---- SUPPLIED DATA
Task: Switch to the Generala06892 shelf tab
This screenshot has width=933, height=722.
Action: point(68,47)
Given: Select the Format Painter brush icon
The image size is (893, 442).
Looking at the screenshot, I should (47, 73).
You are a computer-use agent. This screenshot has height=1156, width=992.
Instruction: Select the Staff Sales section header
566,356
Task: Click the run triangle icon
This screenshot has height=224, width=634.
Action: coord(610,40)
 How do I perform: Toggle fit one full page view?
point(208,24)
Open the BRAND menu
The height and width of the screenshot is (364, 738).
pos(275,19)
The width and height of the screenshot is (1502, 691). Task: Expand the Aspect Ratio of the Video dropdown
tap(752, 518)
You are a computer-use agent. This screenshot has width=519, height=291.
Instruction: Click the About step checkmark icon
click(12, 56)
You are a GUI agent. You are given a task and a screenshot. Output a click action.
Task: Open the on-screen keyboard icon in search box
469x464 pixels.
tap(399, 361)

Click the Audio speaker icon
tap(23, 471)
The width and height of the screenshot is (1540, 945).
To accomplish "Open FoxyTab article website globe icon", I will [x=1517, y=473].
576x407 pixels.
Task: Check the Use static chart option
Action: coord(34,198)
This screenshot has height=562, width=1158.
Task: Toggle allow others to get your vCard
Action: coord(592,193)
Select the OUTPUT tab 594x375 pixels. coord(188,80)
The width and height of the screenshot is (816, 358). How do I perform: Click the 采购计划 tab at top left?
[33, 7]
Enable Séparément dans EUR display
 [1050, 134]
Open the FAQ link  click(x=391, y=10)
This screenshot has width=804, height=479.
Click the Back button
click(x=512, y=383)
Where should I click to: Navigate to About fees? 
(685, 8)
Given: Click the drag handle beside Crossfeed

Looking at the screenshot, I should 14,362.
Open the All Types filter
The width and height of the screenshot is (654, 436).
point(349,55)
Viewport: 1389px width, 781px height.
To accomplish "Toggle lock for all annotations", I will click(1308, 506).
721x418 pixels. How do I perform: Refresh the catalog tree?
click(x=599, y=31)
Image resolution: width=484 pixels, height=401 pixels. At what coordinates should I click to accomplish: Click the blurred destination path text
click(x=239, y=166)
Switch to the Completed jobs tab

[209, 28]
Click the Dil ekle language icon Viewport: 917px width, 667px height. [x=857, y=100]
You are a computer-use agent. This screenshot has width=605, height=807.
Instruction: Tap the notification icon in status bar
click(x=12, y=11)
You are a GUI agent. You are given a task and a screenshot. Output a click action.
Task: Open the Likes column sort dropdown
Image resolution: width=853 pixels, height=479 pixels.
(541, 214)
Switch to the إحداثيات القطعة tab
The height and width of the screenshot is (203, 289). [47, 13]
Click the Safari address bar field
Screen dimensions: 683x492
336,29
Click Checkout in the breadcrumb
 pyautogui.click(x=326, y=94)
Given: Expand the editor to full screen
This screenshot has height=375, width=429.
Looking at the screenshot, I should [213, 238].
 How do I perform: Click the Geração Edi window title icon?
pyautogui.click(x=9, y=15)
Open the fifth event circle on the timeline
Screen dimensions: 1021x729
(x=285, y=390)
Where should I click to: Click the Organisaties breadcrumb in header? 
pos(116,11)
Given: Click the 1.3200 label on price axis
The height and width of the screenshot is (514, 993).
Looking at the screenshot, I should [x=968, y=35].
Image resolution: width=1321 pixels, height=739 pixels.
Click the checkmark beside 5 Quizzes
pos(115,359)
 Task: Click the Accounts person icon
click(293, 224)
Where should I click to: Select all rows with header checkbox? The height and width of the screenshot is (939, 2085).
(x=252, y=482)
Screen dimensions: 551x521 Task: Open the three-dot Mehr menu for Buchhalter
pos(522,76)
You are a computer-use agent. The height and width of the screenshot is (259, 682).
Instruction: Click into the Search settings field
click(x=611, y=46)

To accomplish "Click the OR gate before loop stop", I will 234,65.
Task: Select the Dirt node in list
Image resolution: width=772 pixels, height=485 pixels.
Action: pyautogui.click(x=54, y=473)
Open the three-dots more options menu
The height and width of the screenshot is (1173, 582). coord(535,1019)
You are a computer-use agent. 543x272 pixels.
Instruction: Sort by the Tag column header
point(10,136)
--------
**WHAT TO PRODUCE:** Quote every one of the items above word for word, keeping each line unchanged.

**EXERCISE RESPONSE:**
Task: Switch to the Generala06892 shelf tab
This screenshot has width=933, height=722.
Action: point(68,47)
Given: Select the Format Painter brush icon
The image size is (893, 442).
Looking at the screenshot, I should (47, 73).
You are a computer-use agent. This screenshot has height=1156, width=992.
Instruction: Select the Staff Sales section header
566,356
Task: Click the run triangle icon
This screenshot has height=224, width=634.
Action: coord(610,40)
 How do I perform: Toggle fit one full page view?
point(208,24)
Open the BRAND menu
The height and width of the screenshot is (364, 738).
pos(275,19)
The width and height of the screenshot is (1502, 691). Task: Expand the Aspect Ratio of the Video dropdown
tap(752, 518)
You are a computer-use agent. This screenshot has width=519, height=291.
Instruction: Click the About step checkmark icon
click(12, 56)
You are a GUI agent. You are given a task and a screenshot. Output a click action.
Task: Open the on-screen keyboard icon in search box
469x464 pixels.
tap(399, 361)

Click the Audio speaker icon
tap(23, 471)
The width and height of the screenshot is (1540, 945).
To accomplish "Open FoxyTab article website globe icon", I will [x=1517, y=473].
576x407 pixels.
Task: Check the Use static chart option
Action: coord(34,198)
This screenshot has height=562, width=1158.
Task: Toggle allow others to get your vCard
Action: coord(592,193)
Select the OUTPUT tab 594x375 pixels. coord(188,80)
The width and height of the screenshot is (816, 358). How do I perform: Click the 采购计划 tab at top left?
[33, 7]
Enable Séparément dans EUR display
 [1050, 134]
Open the FAQ link  click(x=391, y=10)
This screenshot has width=804, height=479.
Click the Back button
click(x=512, y=383)
Where should I click to: Navigate to About fees? 
(685, 8)
Given: Click the drag handle beside Crossfeed

Looking at the screenshot, I should 14,362.
Open the All Types filter
The width and height of the screenshot is (654, 436).
point(349,55)
Viewport: 1389px width, 781px height.
To accomplish "Toggle lock for all annotations", I will click(1308, 506).
721x418 pixels. How do I perform: Refresh the catalog tree?
click(x=599, y=31)
Image resolution: width=484 pixels, height=401 pixels. At what coordinates should I click to accomplish: Click the blurred destination path text
click(x=239, y=166)
Switch to the Completed jobs tab

[209, 28]
Click the Dil ekle language icon Viewport: 917px width, 667px height. [x=857, y=100]
You are a computer-use agent. This screenshot has width=605, height=807.
Instruction: Tap the notification icon in status bar
click(x=12, y=11)
You are a GUI agent. You are given a task and a screenshot. Output a click action.
Task: Open the Likes column sort dropdown
Image resolution: width=853 pixels, height=479 pixels.
(541, 214)
Switch to the إحداثيات القطعة tab
The height and width of the screenshot is (203, 289). [47, 13]
Click the Safari address bar field
Screen dimensions: 683x492
336,29
Click Checkout in the breadcrumb
 pyautogui.click(x=326, y=94)
Given: Expand the editor to full screen
This screenshot has height=375, width=429.
Looking at the screenshot, I should [213, 238].
 How do I perform: Click the Geração Edi window title icon?
pyautogui.click(x=9, y=15)
Open the fifth event circle on the timeline
Screen dimensions: 1021x729
(x=285, y=390)
Where should I click to: Click the Organisaties breadcrumb in header? 
pos(116,11)
Given: Click the 1.3200 label on price axis
The height and width of the screenshot is (514, 993).
Looking at the screenshot, I should [x=968, y=35].
Image resolution: width=1321 pixels, height=739 pixels.
Click the checkmark beside 5 Quizzes
pos(115,359)
 Task: Click the Accounts person icon
click(293, 224)
Where should I click to: Select all rows with header checkbox? The height and width of the screenshot is (939, 2085).
(x=252, y=482)
Screen dimensions: 551x521 Task: Open the three-dot Mehr menu for Buchhalter
pos(522,76)
You are a computer-use agent. The height and width of the screenshot is (259, 682).
Instruction: Click into the Search settings field
click(x=611, y=46)

To accomplish "Click the OR gate before loop stop", I will 234,65.
Task: Select the Dirt node in list
Image resolution: width=772 pixels, height=485 pixels.
Action: pyautogui.click(x=54, y=473)
Open the three-dots more options menu
The height and width of the screenshot is (1173, 582). coord(535,1019)
You are a computer-use agent. 543x272 pixels.
Instruction: Sort by the Tag column header
point(10,136)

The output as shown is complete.